During the analysis part of the campaign identified PAS and its leader Abdul Hadi Awang as one of the worst offenders.
“They have used the fear of Muslim voters with words like ‘go to hell if you vote for Pakatan Harapan and Barisan Nasional’, and promote the violence of ‘kafir harbi’ (enemies of Islam), and call Malays to unite and fight against them. Chinese (DAP) and Indians, ” CIJ said in its statement.
Muhyiddin also attracted criticism after he said at a PN meeting that PH was working with Christians and Jews to “convert” Muslims in Malaysia in a statement that was widely shared on TikTok.
Council of Churches of Malaysia (CCM) Secretary General Reverend Jonathan Jesusdas said:
Race and religion have remained hot topics in some corners of the media since the election with videos of the May 1969 riots in Kuala Lumpur circulating on Tiktok.

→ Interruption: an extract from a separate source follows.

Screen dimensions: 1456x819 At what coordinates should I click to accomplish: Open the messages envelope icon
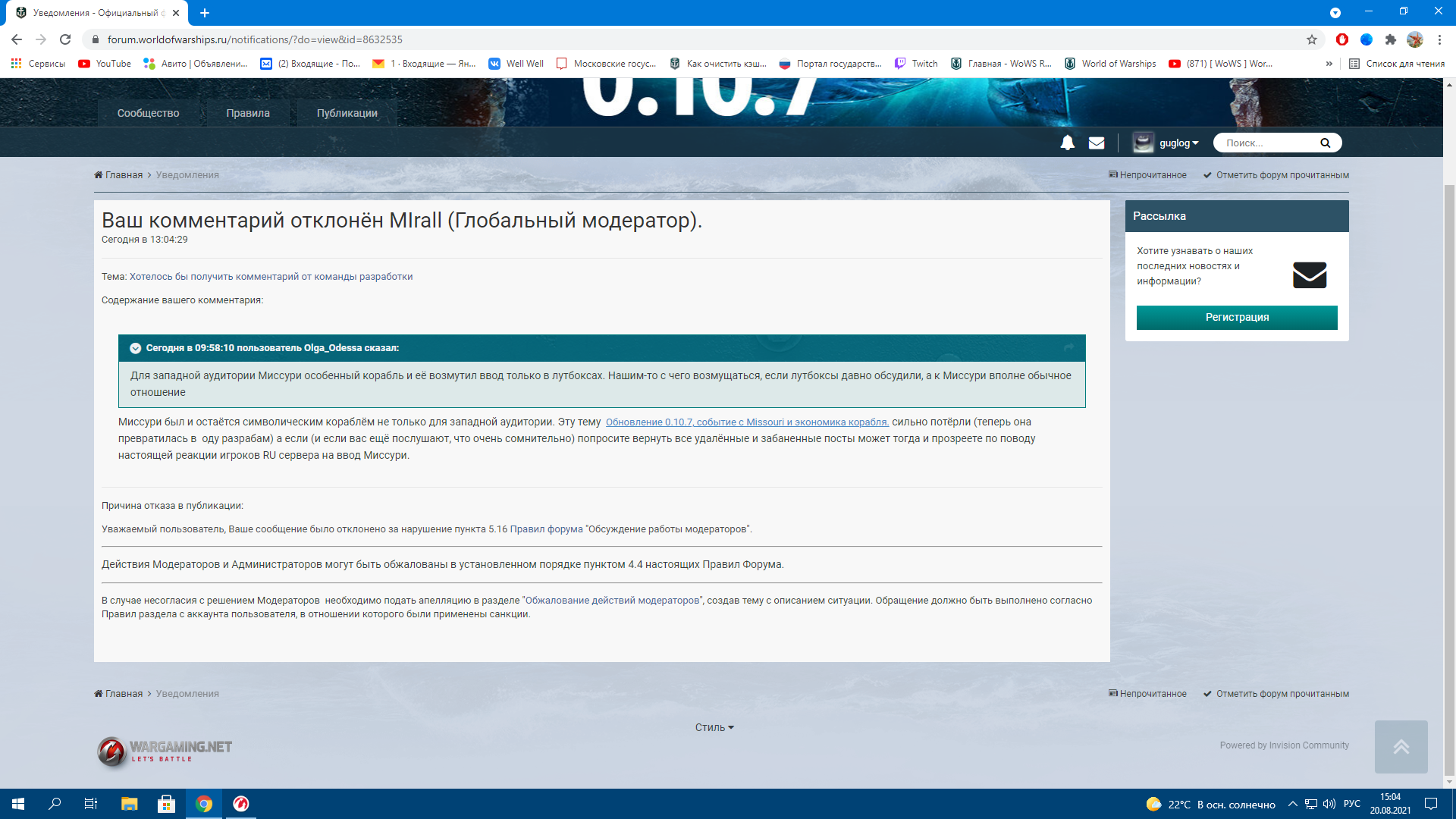coord(1097,143)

On Monday night police warned people to post “seditious” material.
“Strict actions … will be taken against users who want to start activities that may endanger public safety,” Inspector-General of Police Acryl Sani Abdullah Sani said in a statement.
The 1969 riots killed nearly 200 people, most of them ethnic Chinese, and followed the Chinese-backed opposition party’s resounding success in that year’s election.
The issue was criticized by Anwar, while Abdul Hadi warned the people not to do anything offensive that could undermine the unity.